Was sind die allerschlimmsten Fehler in Lebensläufen? Gilt: Je authentischer, desto besser? Wann sollte ich ganz ehrlich sein – und wann spare ich mir das lieber?

Personalerin Meike Runschke spricht über Lücken im Lebenslauf und Bewerbungen in Tortenform

Interview: Anne Backhaus

Frau Runschke, was an einem Lebenslauf kann sie heute noch begeistern?
Eine wirklich tolle Scheitergeschichte ist Bombe!

Was macht gescheiterte Menschen denn so interessant?
Es ist nicht das Scheitern an sich, sondern, wie derjenige damit umgeht. Ich würde nie sagen: Der Kandidat hatte keine Krise im Leben – wie langweilig! Jemand, der eine gute Schulausbildung hat, der ein Jahr gereist ist, die Uni durchgezogen und die richtigen Praktika gemacht hat, verspricht, unkompliziert und fähig zu sein. Trotzdem suchen wir auch explizit nach schrägen Menschen. Die artigen und glatten sind insbesondere im kreativen ­Bereich nicht zwangsläufig die ­besten.

Kann es sich lohnen, Lücken im Lebenslauf nicht zu vertuschen?
Wenn ich fünfzig Bewerbungen gelesen habe und mich danach einer fragt: Wie findest du Tim Meyer?, dann ­frage ich: Welcher war das? Die Antwort darauf ist entscheidend. Niemand sagt: Ach ja, Tim war doch der, der so toll im Team arbeitet, ­ehrgeizig ist und perfektionistisch. Ich persönlich finde denjenigen Tim interessant, der seinen letzten Job an die Wand gefahren, dann pausiert hat und deshalb weiß, welche Qualitäten er eigentlich mitbringt. Das muss natürlich nicht für andere Personaler gelten und kann in konventionellen Unternehmen durchaus anders sein.

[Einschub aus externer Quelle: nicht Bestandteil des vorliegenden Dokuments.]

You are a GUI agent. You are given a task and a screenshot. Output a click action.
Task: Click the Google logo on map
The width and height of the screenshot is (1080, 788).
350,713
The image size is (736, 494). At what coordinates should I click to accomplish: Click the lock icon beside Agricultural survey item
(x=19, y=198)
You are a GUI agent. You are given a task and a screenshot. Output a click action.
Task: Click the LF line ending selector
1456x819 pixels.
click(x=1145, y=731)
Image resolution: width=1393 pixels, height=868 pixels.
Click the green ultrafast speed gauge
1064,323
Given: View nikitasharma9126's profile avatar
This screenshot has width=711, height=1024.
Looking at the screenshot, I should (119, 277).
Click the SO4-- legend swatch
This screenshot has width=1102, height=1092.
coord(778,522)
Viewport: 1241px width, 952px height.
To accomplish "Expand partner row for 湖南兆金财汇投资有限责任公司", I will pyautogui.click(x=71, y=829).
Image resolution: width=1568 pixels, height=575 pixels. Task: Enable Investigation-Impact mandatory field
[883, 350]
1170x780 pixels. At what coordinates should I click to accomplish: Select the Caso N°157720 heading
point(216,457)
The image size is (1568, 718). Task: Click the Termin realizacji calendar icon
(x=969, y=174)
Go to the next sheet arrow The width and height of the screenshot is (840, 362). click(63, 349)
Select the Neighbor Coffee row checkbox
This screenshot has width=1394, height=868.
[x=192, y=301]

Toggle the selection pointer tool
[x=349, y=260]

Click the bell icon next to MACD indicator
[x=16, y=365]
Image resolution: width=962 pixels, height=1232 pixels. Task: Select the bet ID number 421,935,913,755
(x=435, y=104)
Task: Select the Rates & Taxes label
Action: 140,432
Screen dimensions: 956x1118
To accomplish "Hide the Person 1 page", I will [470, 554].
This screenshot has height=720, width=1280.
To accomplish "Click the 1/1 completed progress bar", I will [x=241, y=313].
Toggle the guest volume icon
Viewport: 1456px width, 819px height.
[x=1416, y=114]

Woher weiß ich als Bewerber, wann und ob Ehrlichkeit angebracht ist?
Es gibt sehr viele Möglichkeiten, Antworten zu geben, und Bewerber sollten sich mehr Gedanken darüber machen, was eigentlich die Frage ist. Einen tollen Job macht ja nicht nur das Gehalt aus, sondern vor ­allem, ob man dazu passt. Ich ­suche in Lebensläufen nach Kern­kompetenzen, nach Werten und Erfahrungen, die zu unserer Agentur passen.

Gilt für Sie: Je authentischer, desto besser?
Dieses Sei-bloß-echt-und-lüge-nicht muss gar nicht die Devise sein. Mich interessiert es, einen wirklichen Eindruck von den Zielen und der Persönlichkeit eines Bewerbers zu bekommen. Viele können leider überhaupt nicht aufschreiben, was sie umtreibt, und sind völlig verkrampft. Das ist schade, weil das oft spannende Menschen sind. Wenn man schon immer ­wusste, was man machen will, ist das toll – aber es gibt eben sehr viele Leute, bei denen das nicht so ist. Das muss überhaupt nicht schlecht sein.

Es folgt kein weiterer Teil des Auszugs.